[TASK STATEMENT]
Beginning at the line that mentions "Viewport: 1280px width, 720px", retype the rest of the records below exactly. Pictures are not part of the copy.

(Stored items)
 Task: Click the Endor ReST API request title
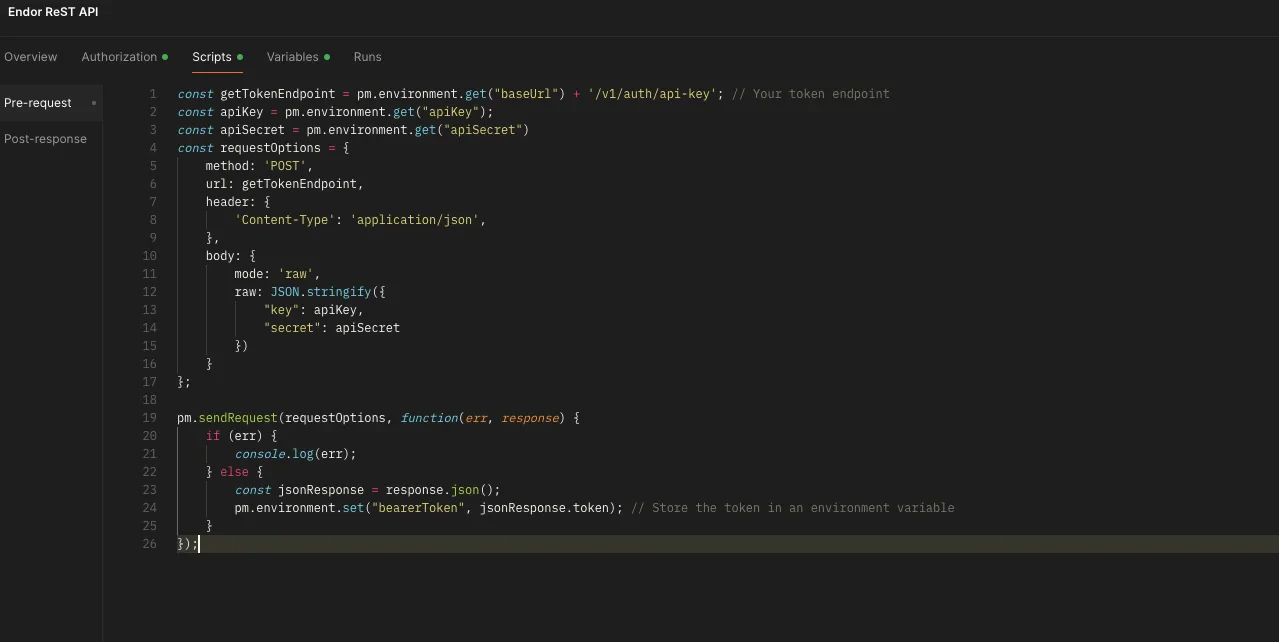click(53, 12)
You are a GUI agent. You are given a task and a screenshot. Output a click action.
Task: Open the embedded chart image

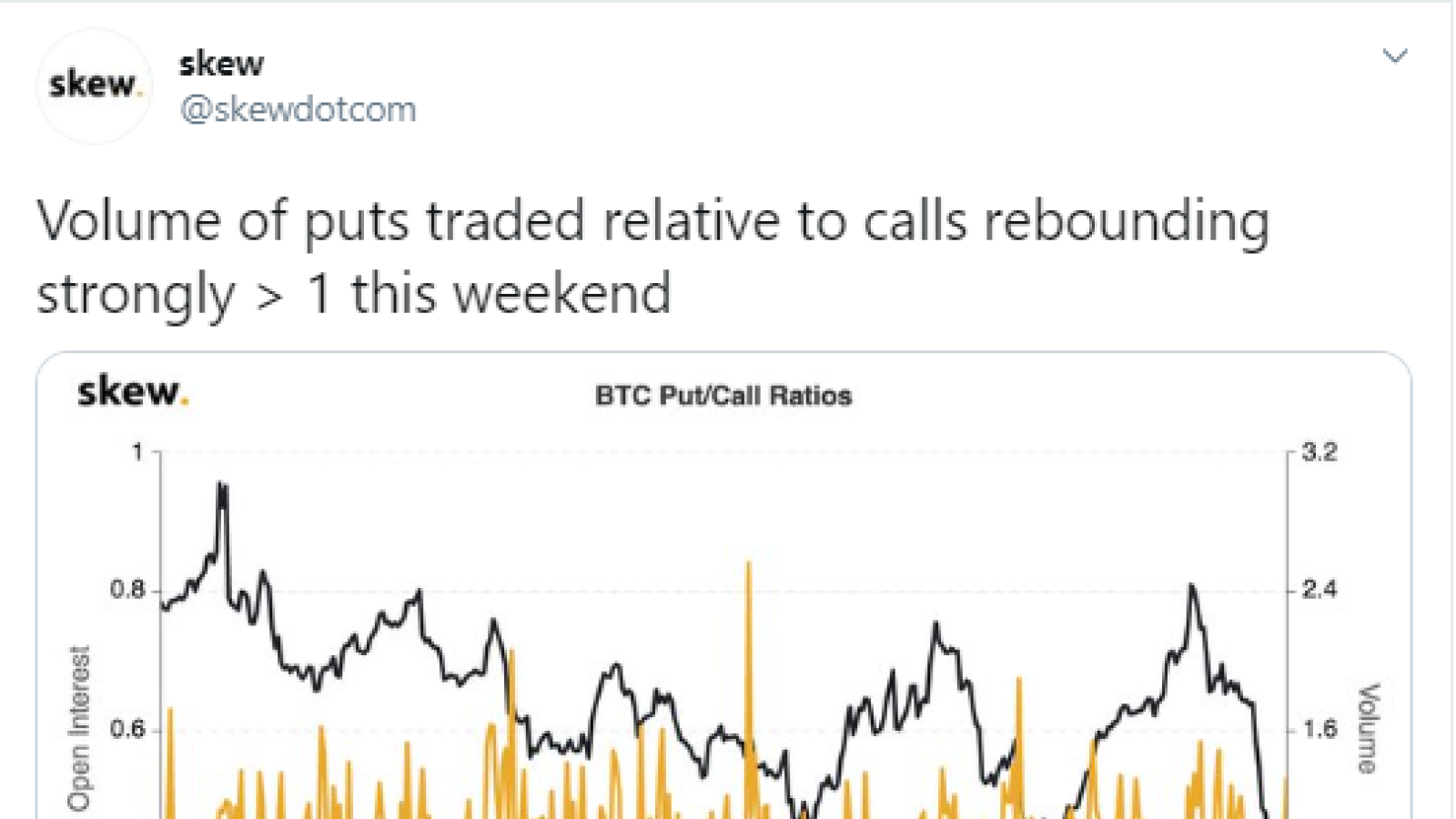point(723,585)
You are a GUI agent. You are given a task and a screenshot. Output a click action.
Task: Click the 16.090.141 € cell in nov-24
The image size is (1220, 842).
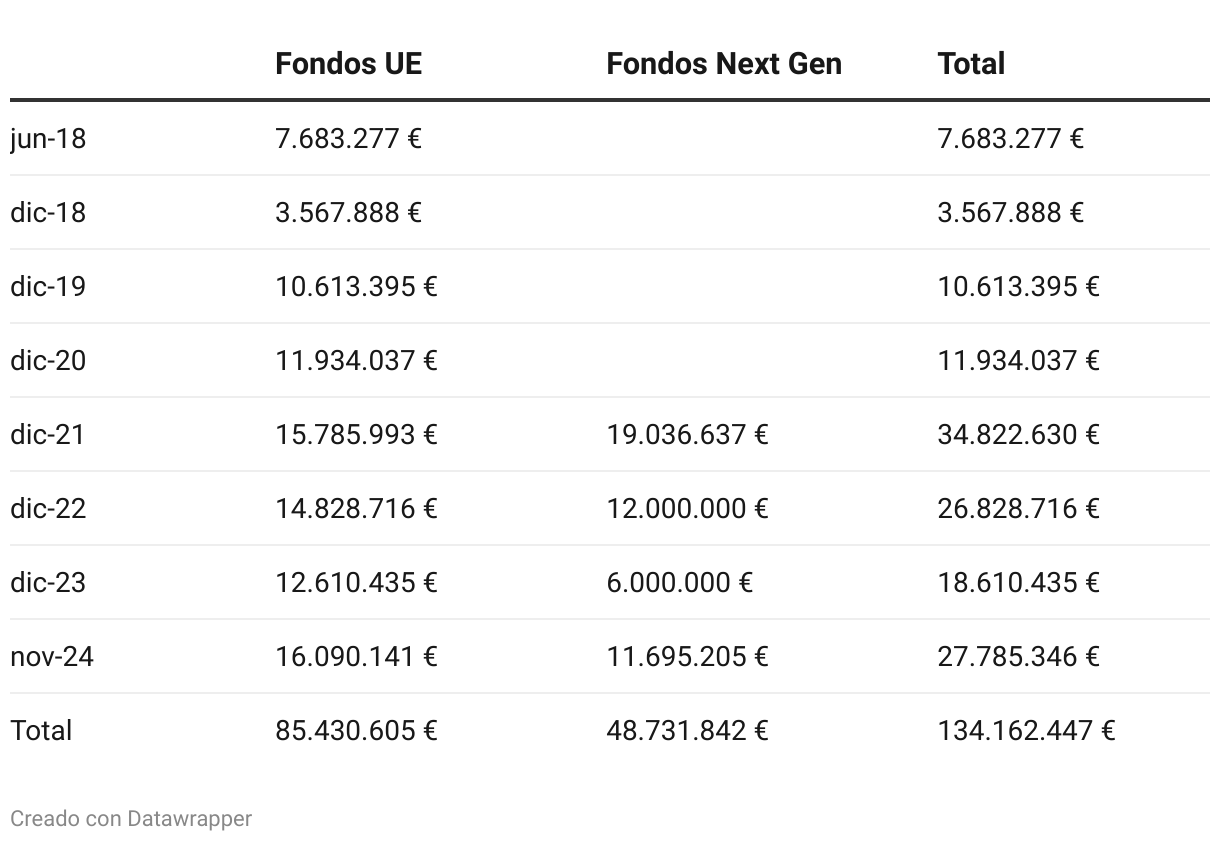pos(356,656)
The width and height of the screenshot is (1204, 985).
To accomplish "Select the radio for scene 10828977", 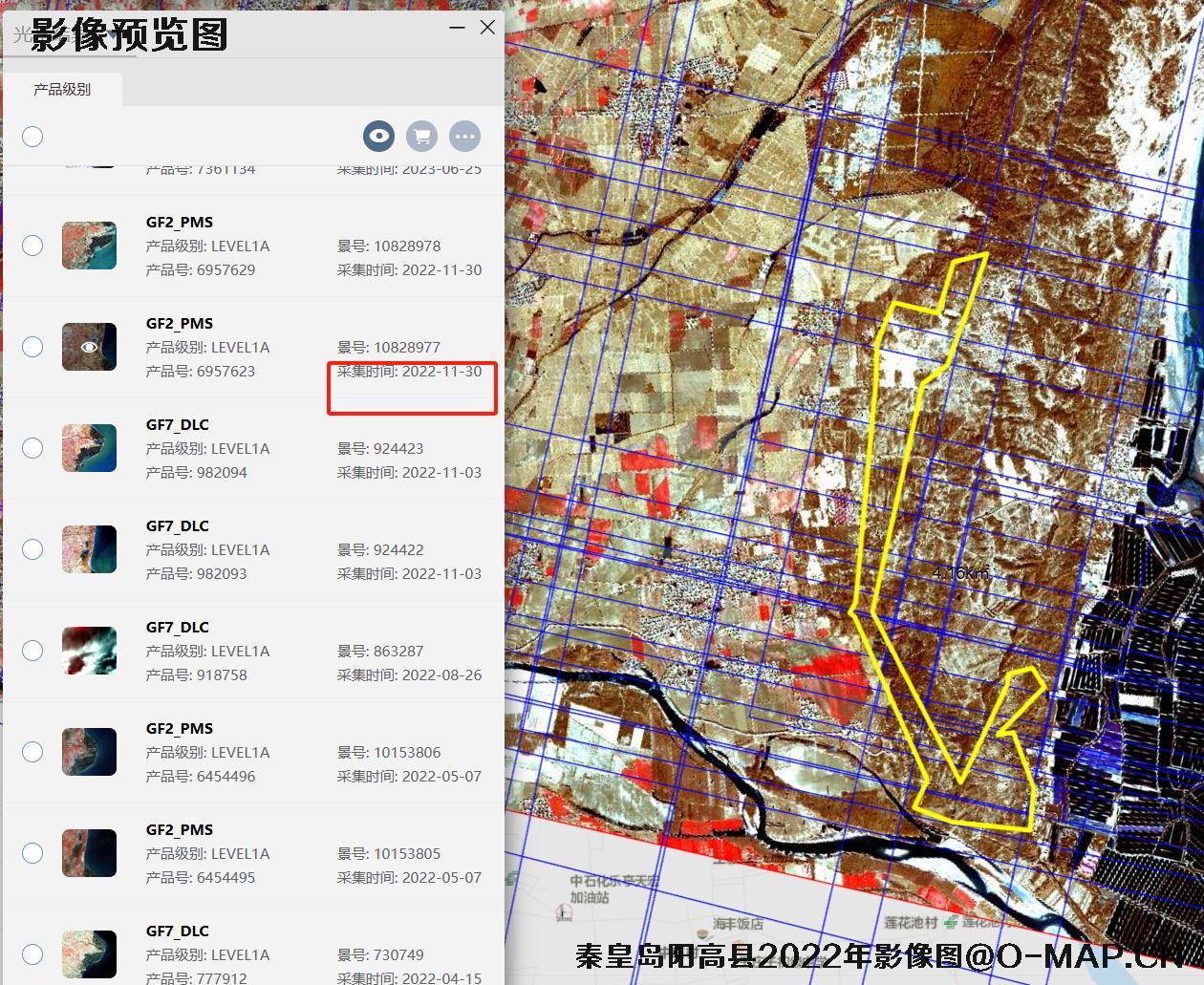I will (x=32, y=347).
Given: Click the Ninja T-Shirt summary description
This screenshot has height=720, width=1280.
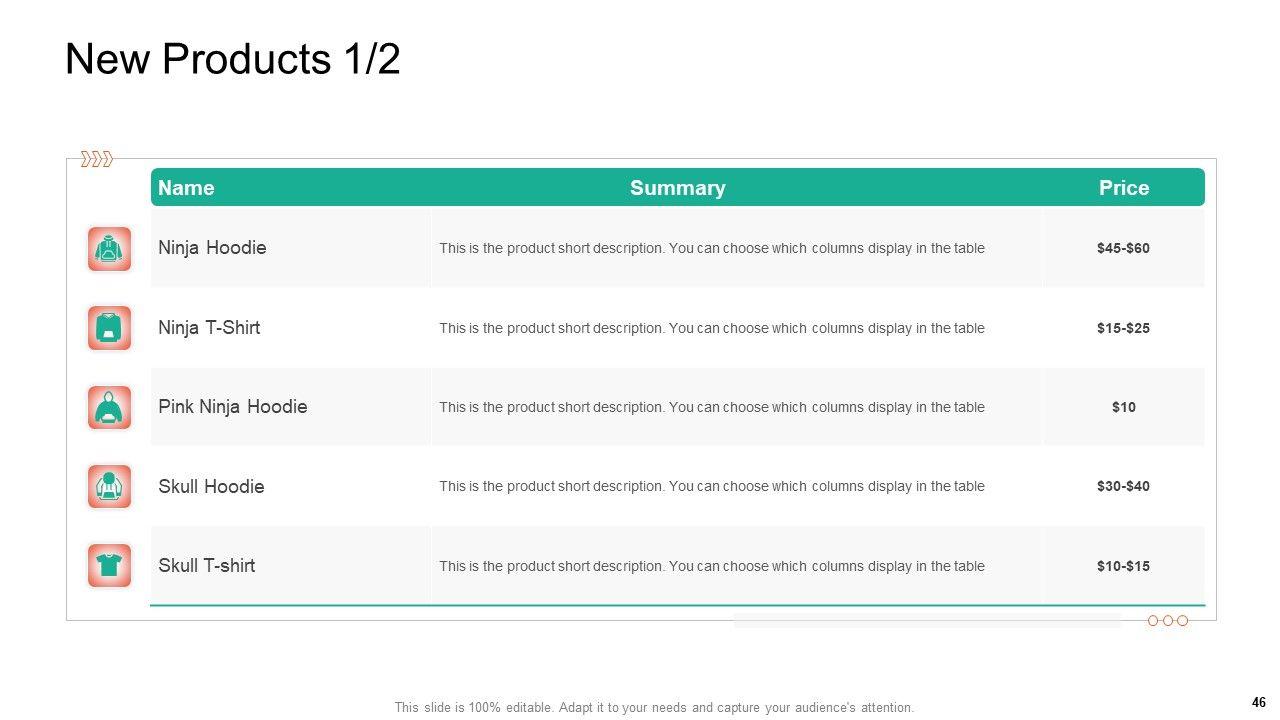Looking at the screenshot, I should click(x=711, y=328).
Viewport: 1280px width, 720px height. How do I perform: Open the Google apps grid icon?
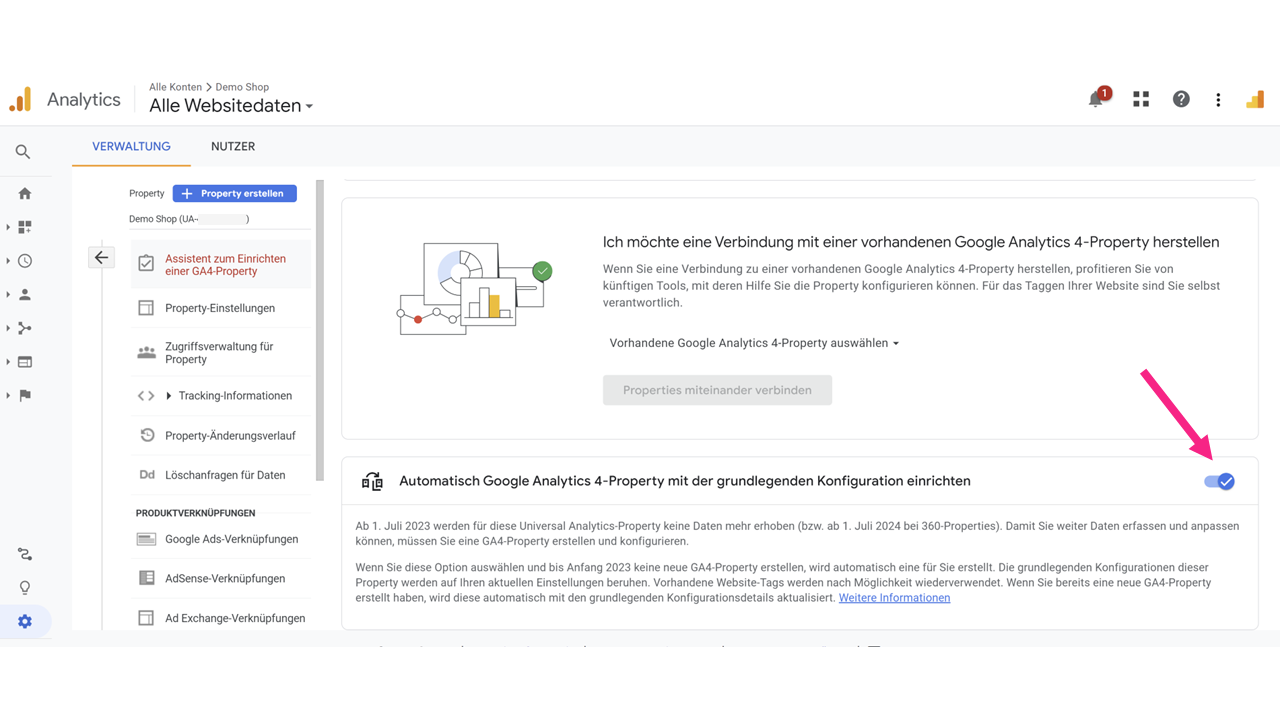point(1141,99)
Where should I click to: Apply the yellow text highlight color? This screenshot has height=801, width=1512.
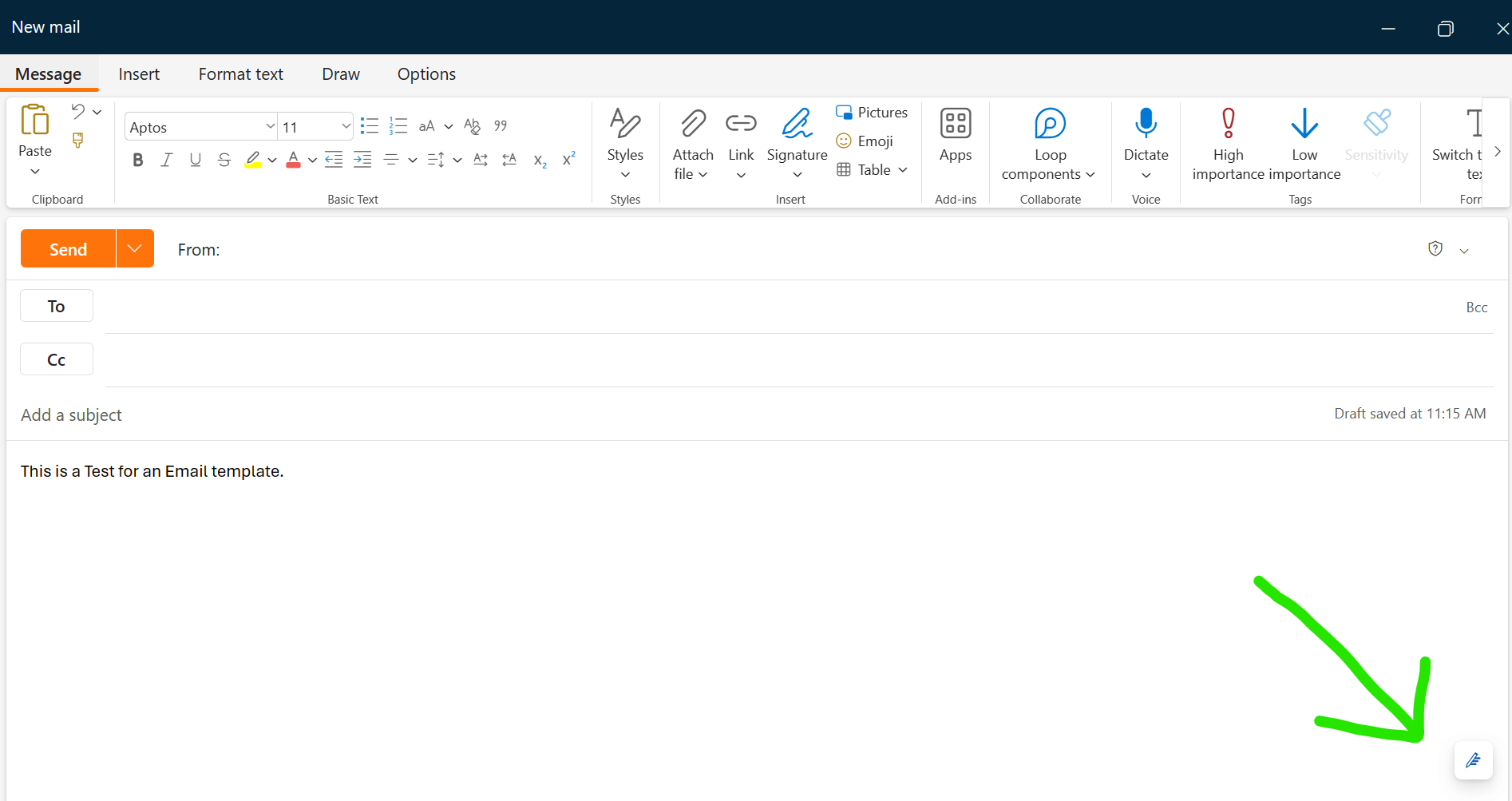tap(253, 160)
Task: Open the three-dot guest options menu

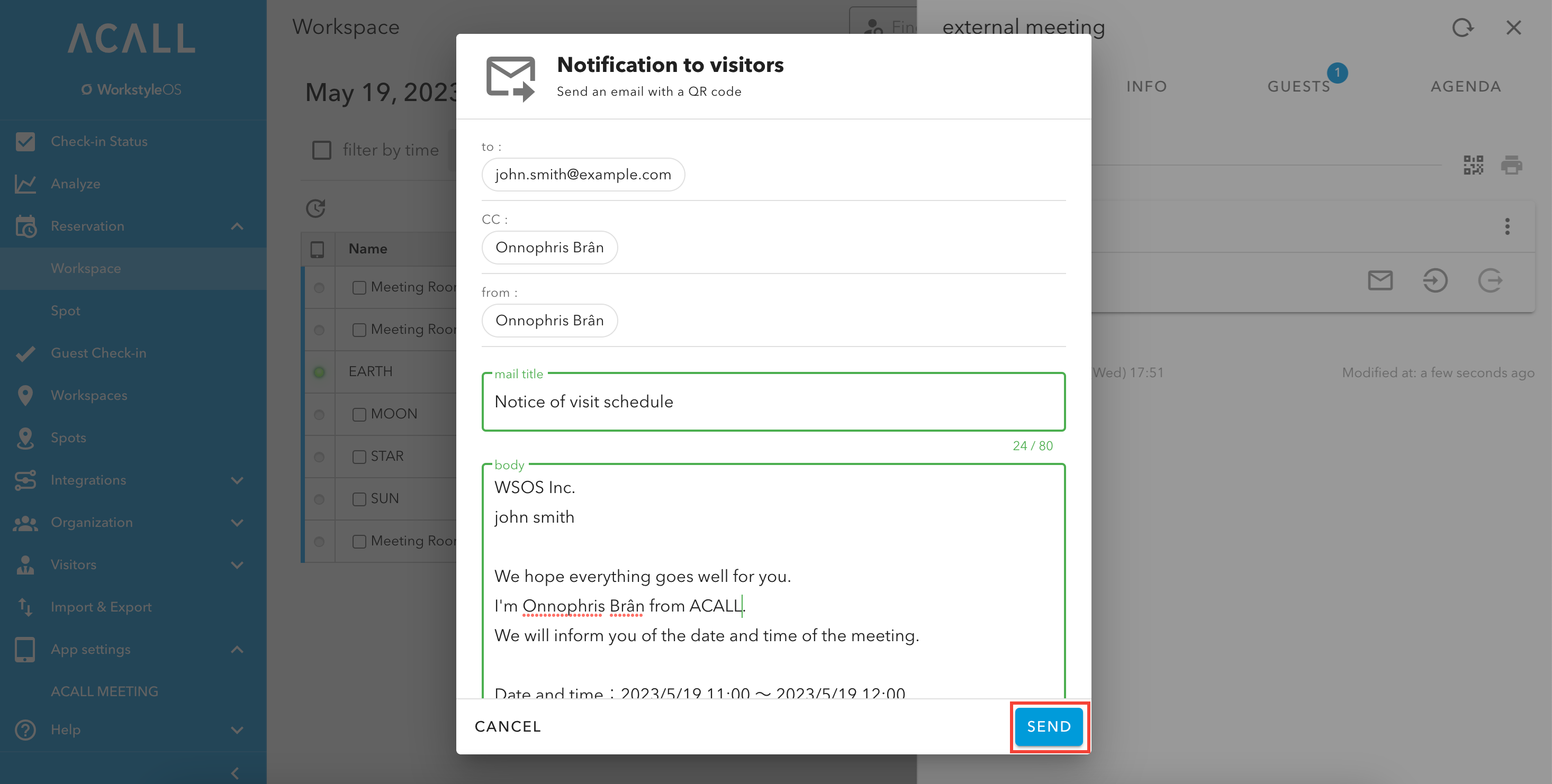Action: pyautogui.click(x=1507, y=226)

[RESPONSE AREA]
Viewport: 1280px width, 720px height. How do I perform: Open the Google apps grid icon?
point(1141,99)
Where should I click to: Apply the yellow text highlight color? This screenshot has height=801, width=1512.
tap(253, 160)
Task: Open the three-dot guest options menu

Action: pyautogui.click(x=1507, y=226)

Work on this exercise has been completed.